Hello, I am trying to train a neural network in the background (or in a tab that is not active).
I am using TFJS (3.11) with React and Ionic to deploy it also for mobile. The training works without problem when the tab of the browser is in foreground or the app is on the foreground with the screen on for the mobile.
When I switch to another tab on the browser or when I turn off the screen of the mobile the training stops. When I go back to the app/web-app the training resumes from where it froze.

Is there a way to keep the app training even when it is moved to the background?

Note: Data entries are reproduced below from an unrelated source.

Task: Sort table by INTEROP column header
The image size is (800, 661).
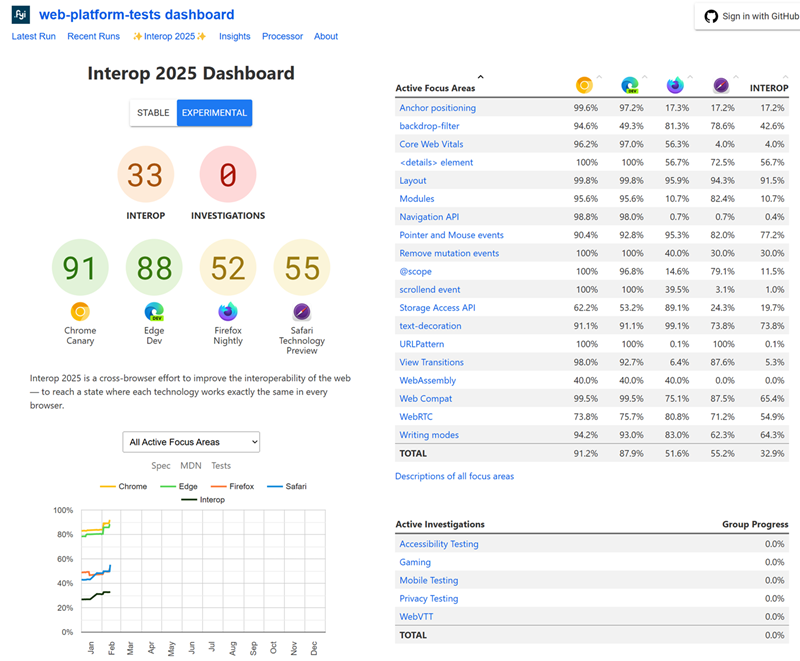Action: [768, 88]
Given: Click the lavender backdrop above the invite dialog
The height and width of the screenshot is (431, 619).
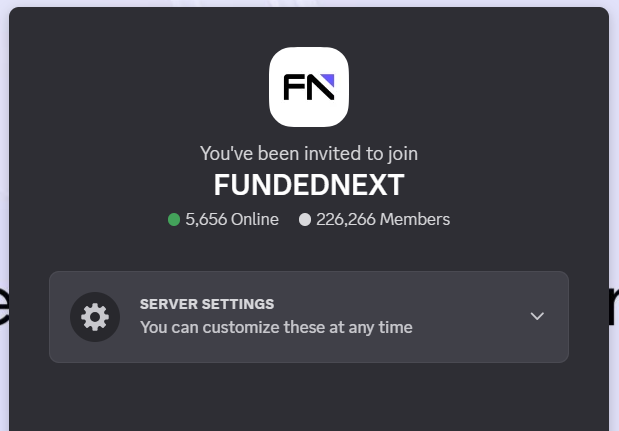Looking at the screenshot, I should (x=309, y=3).
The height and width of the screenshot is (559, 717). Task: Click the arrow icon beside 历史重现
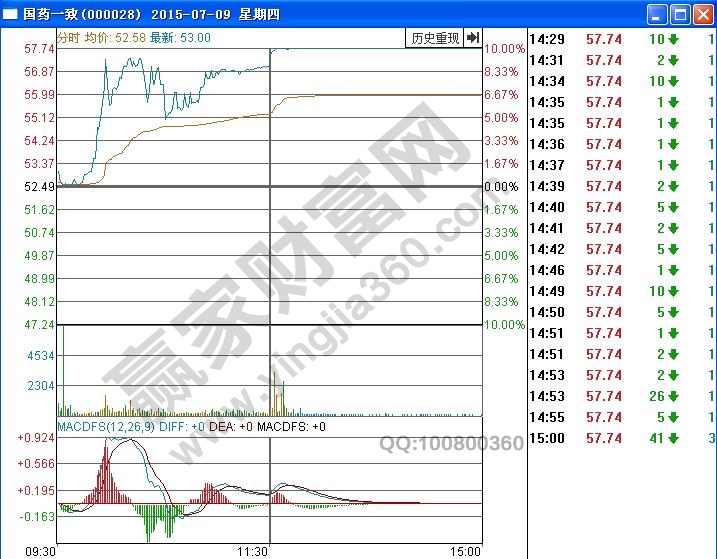(x=473, y=38)
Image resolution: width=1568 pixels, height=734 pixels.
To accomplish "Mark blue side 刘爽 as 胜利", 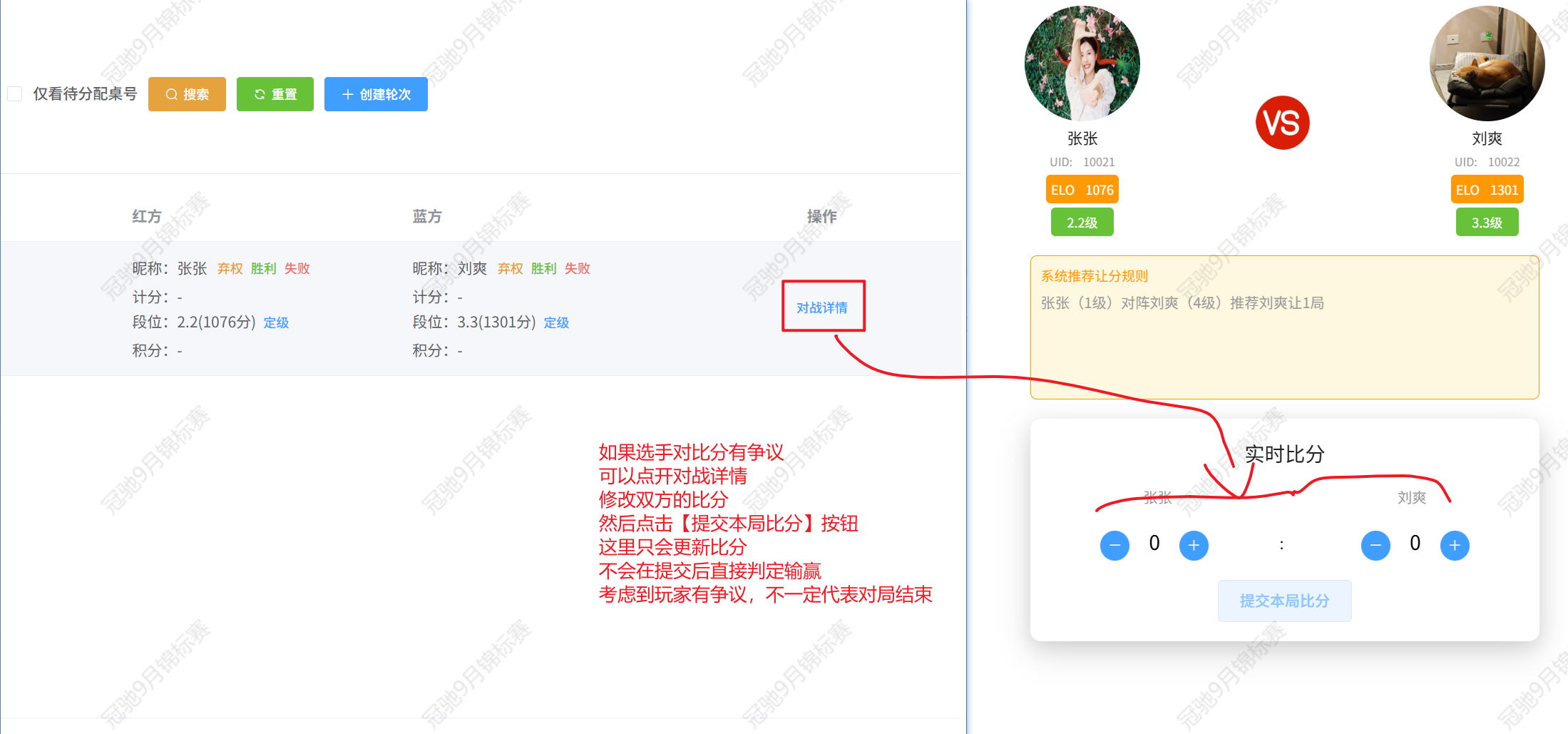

Right now I am trying with web-workers but I am facing some issues with React and I am not guaranteed that it will work.

Best regards,
Nelu

This is a browser level detail. You do need to have the tab visible on the screen to get processing resource allocated to the tab.

As this is implemented at Browser level it is not something TensorFlow.js can change. The reason for this is that many people have tens of tabs open, if all tabs could have unlimited processing your computer would fast come to a halt or use battery for laptop/mobile pretty fast. Thus only active tabs are given most resources.

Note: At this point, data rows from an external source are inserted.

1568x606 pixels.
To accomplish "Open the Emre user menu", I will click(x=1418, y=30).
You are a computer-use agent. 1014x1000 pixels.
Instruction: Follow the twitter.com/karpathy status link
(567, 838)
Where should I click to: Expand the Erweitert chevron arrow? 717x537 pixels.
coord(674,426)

As you mentioned, Web Workers at the domain level may be a good bet here. Not sure what the problem with React is, as I am a vanilla JS guy myself, but WebWorkers are well supported at the browser level:

Remember you do not have DOM access in web worker, so you will need to stream data to it if you are taking data from say webcam or something, process, and stream back without using DOM elements.

Thus you would also need offscreen canvas support for WebGL acceleration I believe, which is not well supported on iOS / Safari / Firefox:

More details in this blog:

Also we discovered recently that WebGL on WebWorker will still block main GUI:

We have found a potential fix for this but not pushed live yet. This is due to how the GPU is shared on the browser and again is not TFJS issue itself, but we found a workaround for now.

I assume this will gain support over time, but still relatively new right now, in which case you may want to force Web Assembly backend instead:

2 Likes

Thank you very much for your reply.
I managed to implement my solution with web workers, and I can confirm that for the browser web app works as intended (even with WebGL) and continues training even when the tab isn’t in the foreground (I am using Edge).
I am still facing issues with the Mobile Ionic App, but I don’t think it is related to TFJS. I will try also with the WASM backend.
Thank you again to your reply

1 Like

Great to hear! If you are feeling in the mood at some point it would be great to see a blog post or tutorial on your experience here as I am sure others are starting to think about similar things for their own web apps and curious about how others did it. You can shine some light here, I have seen a few folk asking similar questions.